> **Data provided**:

BEGIN

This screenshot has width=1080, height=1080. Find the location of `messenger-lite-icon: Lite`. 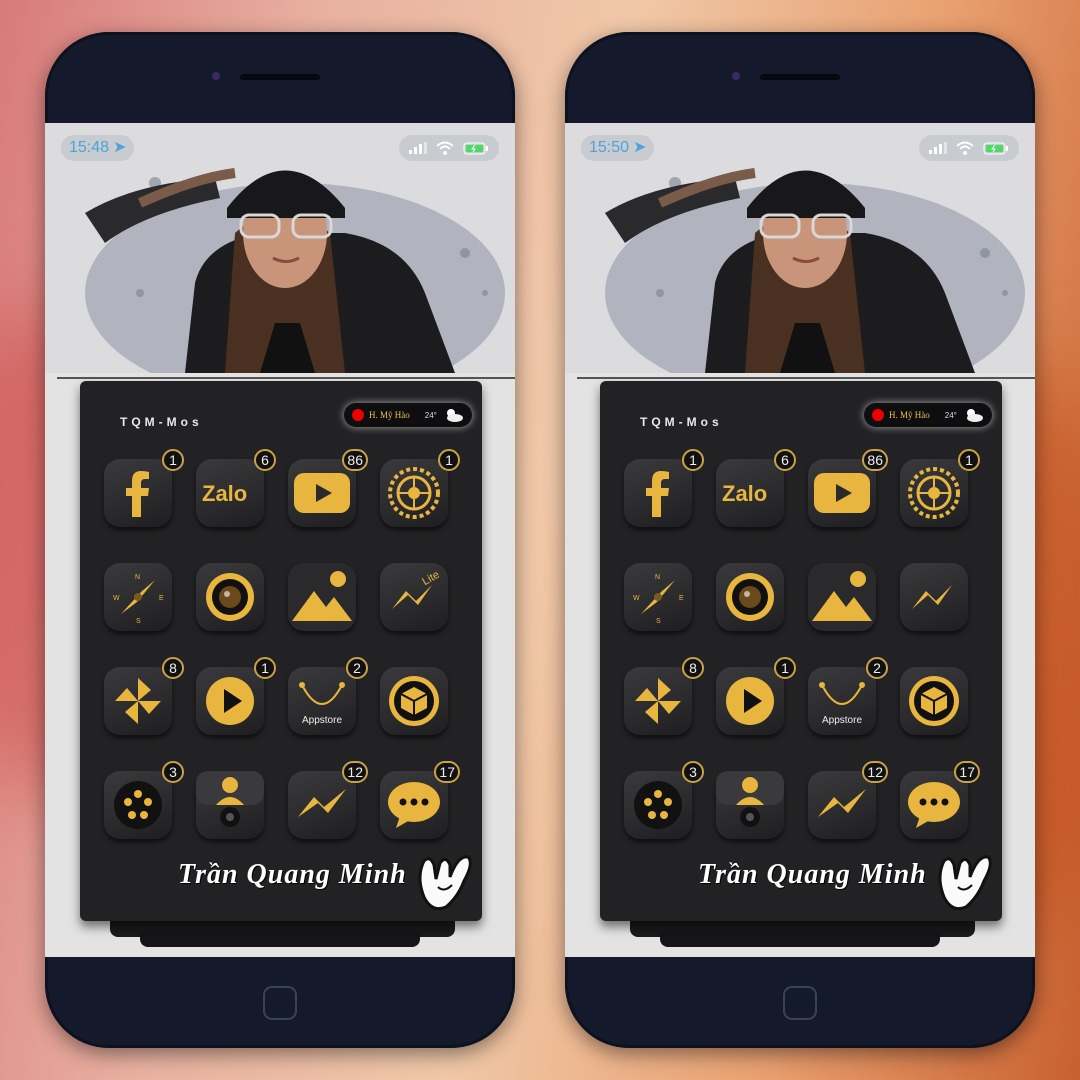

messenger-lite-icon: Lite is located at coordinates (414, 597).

END
BEGIN

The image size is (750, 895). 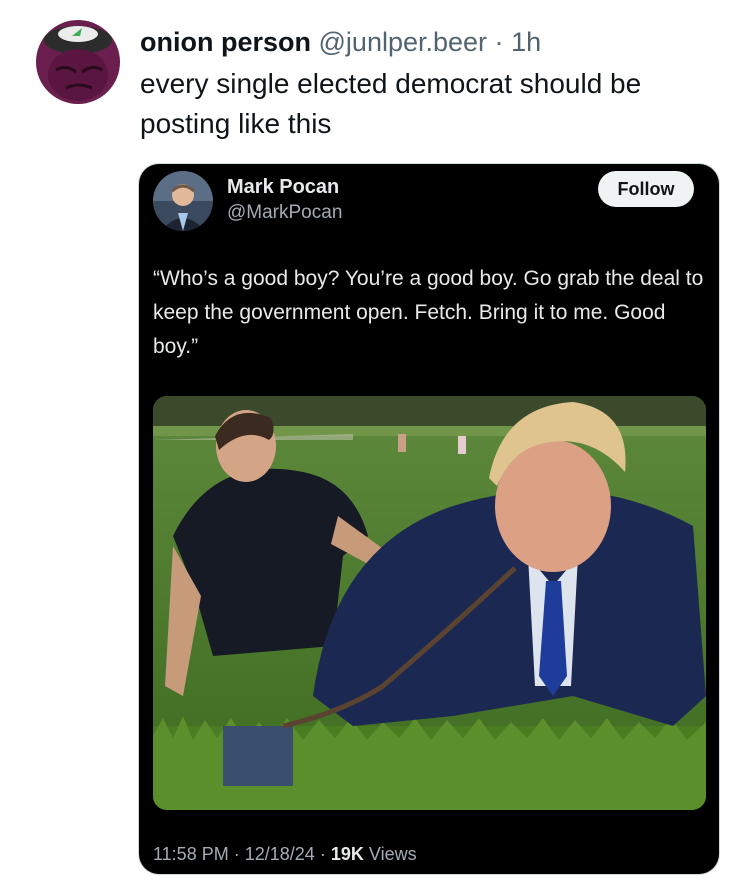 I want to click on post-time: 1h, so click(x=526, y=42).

END
BEGIN

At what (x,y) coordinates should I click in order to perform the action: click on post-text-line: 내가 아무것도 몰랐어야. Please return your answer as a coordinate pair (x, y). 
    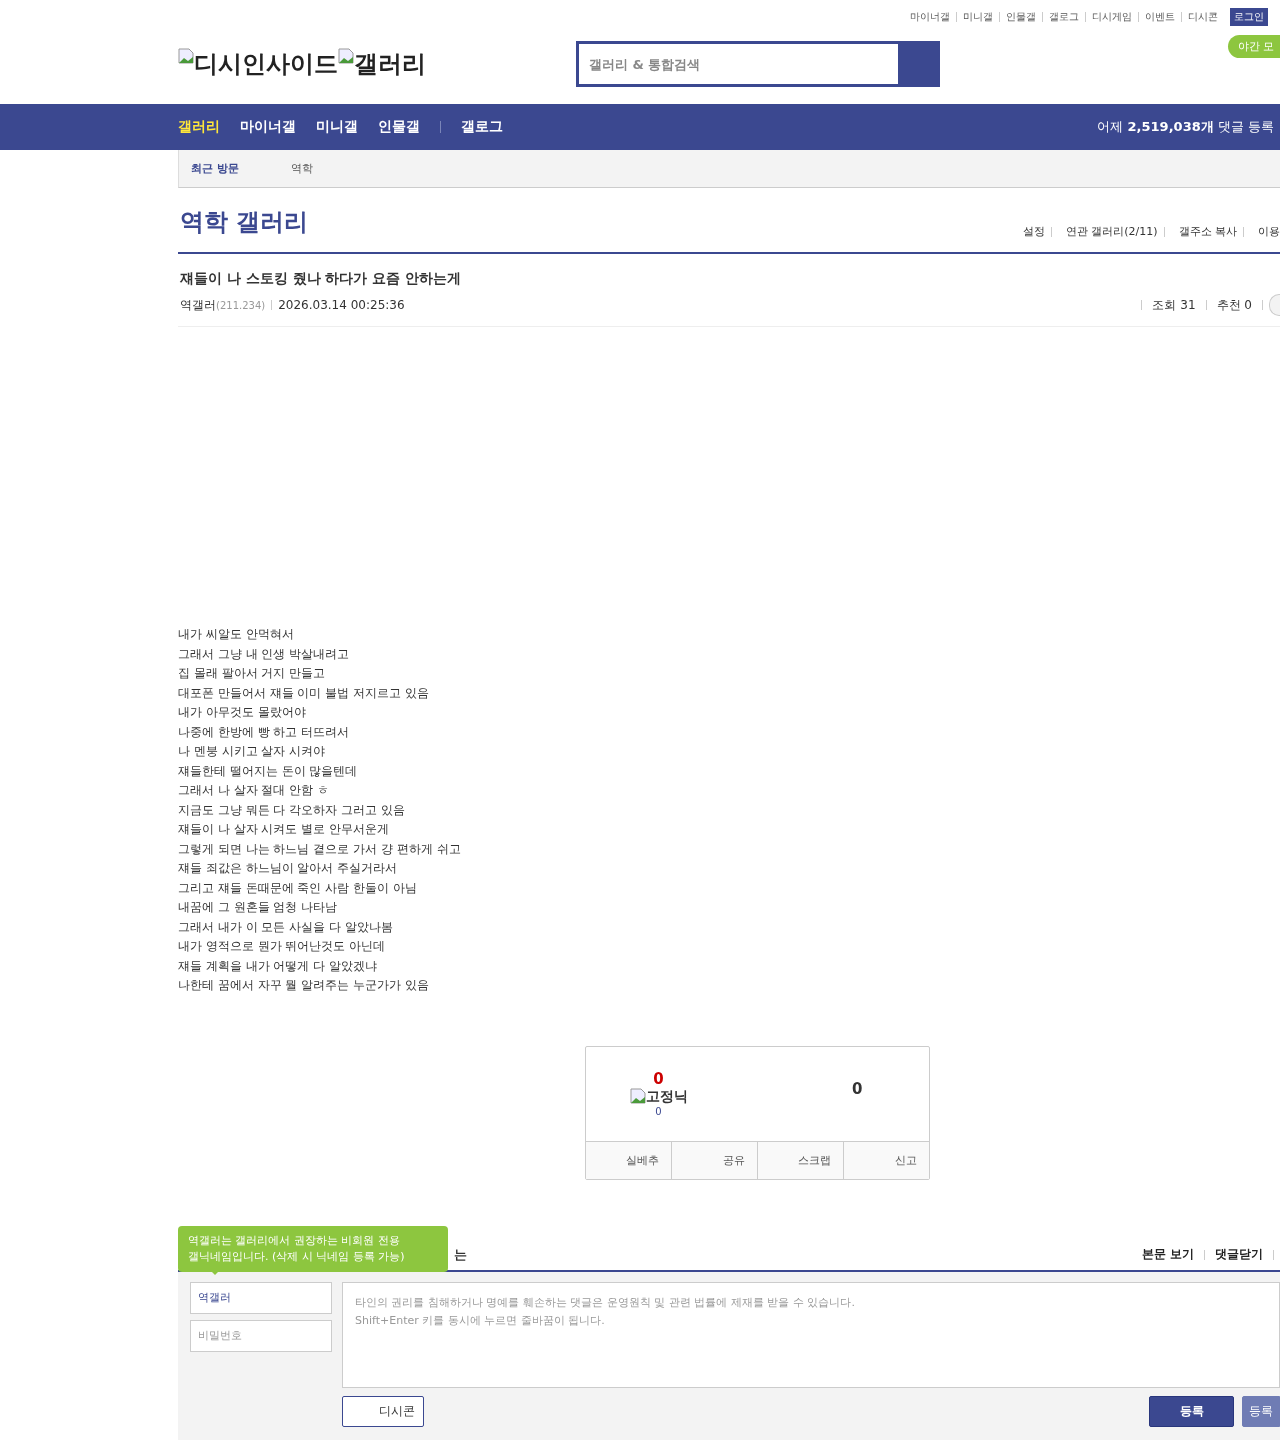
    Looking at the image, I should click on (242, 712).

END

> **Request**: Echo the entries starting at the line that contains "At what (x,y)" and ending at the line that contains "Looking at the", leaving the pictures out of your answer.

> **Problem solution**:
At what (x,y) coordinates should I click in order to perform the action: click on post-text-line: 내가 아무것도 몰랐어야. Please return your answer as a coordinate pair (x, y). 
    Looking at the image, I should click on (242, 712).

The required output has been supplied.